Kelly Beckett is a graduate student in learning sciences at UW-Madison, a former horticulturalist and dot com fallout survivor. She holds a B.S. in Ornamental Horticulture and an M.S. in Natural Resources and Environmental Sciences from the University of Illinois at Urbana-Champaign. During breaks between her schooling, she spent a year traveling around the country completing different service projects as a member of the AmeriCorps National Civilian Community Corps. Before enrolling in graduate school at the University of Wisconsin, Kelly worked for a San Francisco based internet company and dreamed of one day becoming a mega-millionare. Unfortunately, the company is no longer a Nasdaq-in-waiting, and neither are those dreams. It was, however, fun while it lasted. Kelly is interested in the development of adolescents' ecological and environmental thinking. Her project, Ecology 2020 looks at how utilizing Geographic Information Systems as a technology-based learning environment affects and influences the development of this thinking.


ABSTRACT

Games for Thought: The Future of Education & How We can Get There.
Symposium, Friday (3:15 - 4:45) in Hall of Ideas E

"Before the city, there was the land." So begins William Cronon's book Nature's Metropolis, which argues that human beings are the architects and planners of cities, so good stewardship and good citizenship require an understanding of the relationship between the built and natural world.

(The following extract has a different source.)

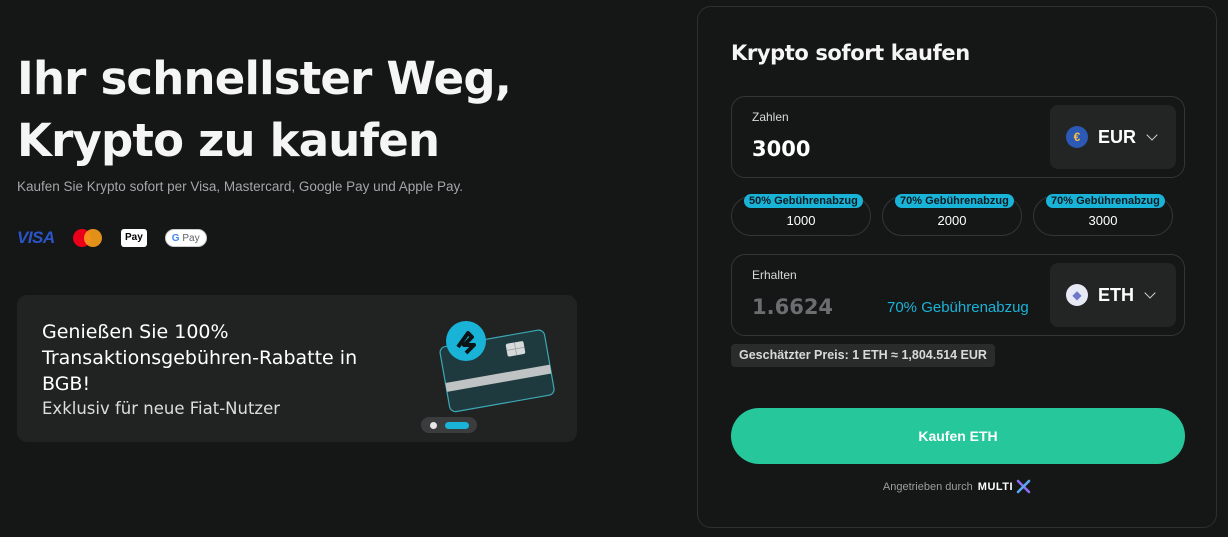 This screenshot has width=1228, height=537. I want to click on multi-x-logo-icon, so click(1024, 486).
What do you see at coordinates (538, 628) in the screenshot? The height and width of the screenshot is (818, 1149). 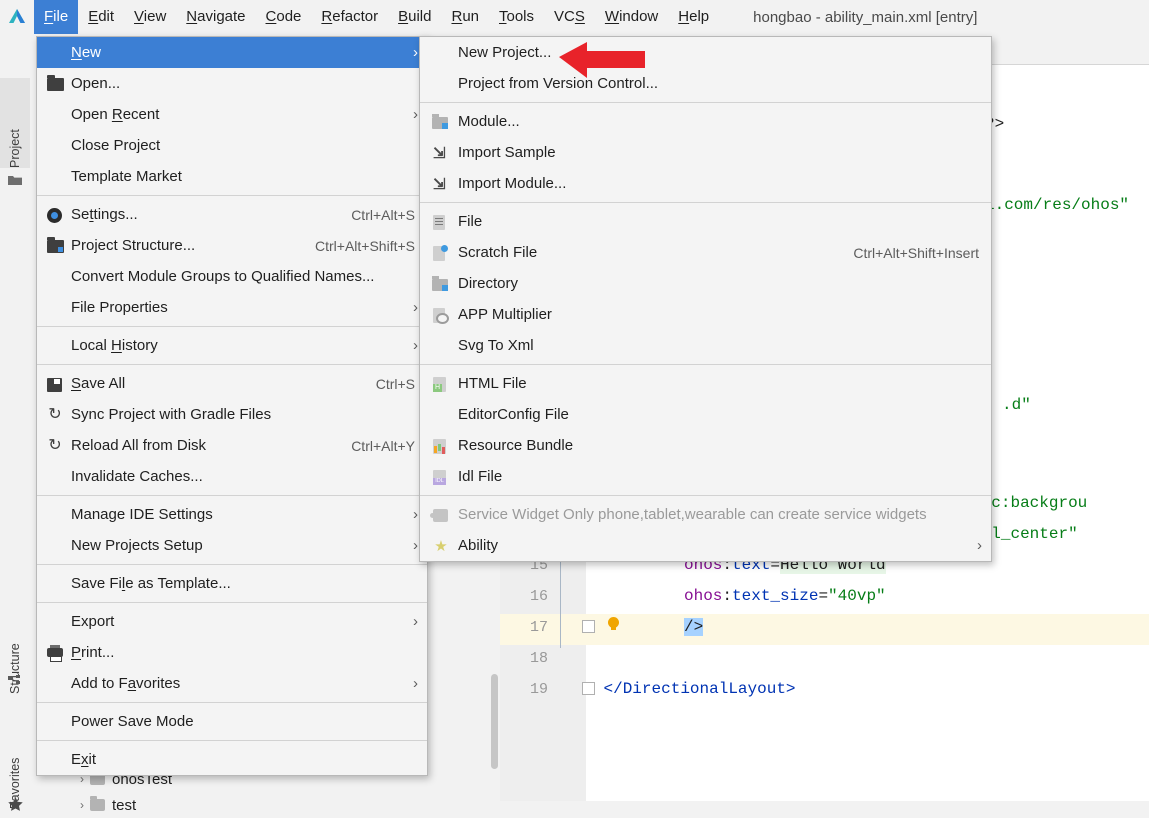 I see `editor-line-number: 17` at bounding box center [538, 628].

One way students can gain an awareness of a city's ecological relationships is through urban simulation: for example, in computer games such as SimCity, where players solve urban problems by managing a fictitious urban environment.

Here we argue that before there was SimCity, there were real cities, and the real urban planners who organize their growth and development. And we show how an epistemic game -- a game based on the authentic practices of urban planning -- helps players think like urban planners about the complex relationships of urban ecology.

In Ecology 2020, high school students learn about urban ecology by working as urban planners, using an interactive planning model to redesign a popular downtown pedestrian mall.

The world of Ecology 2020 recruits players to new practices, identities, interests, and understandings, as part of a new way of seeing the world. Urban planners have a particular way of identifying, evaluating, and addressing urban issues. Our studies of the Ecology 2020 game show that students begin to think like urban planners by inhabiting a virtual world in which they are urban planners.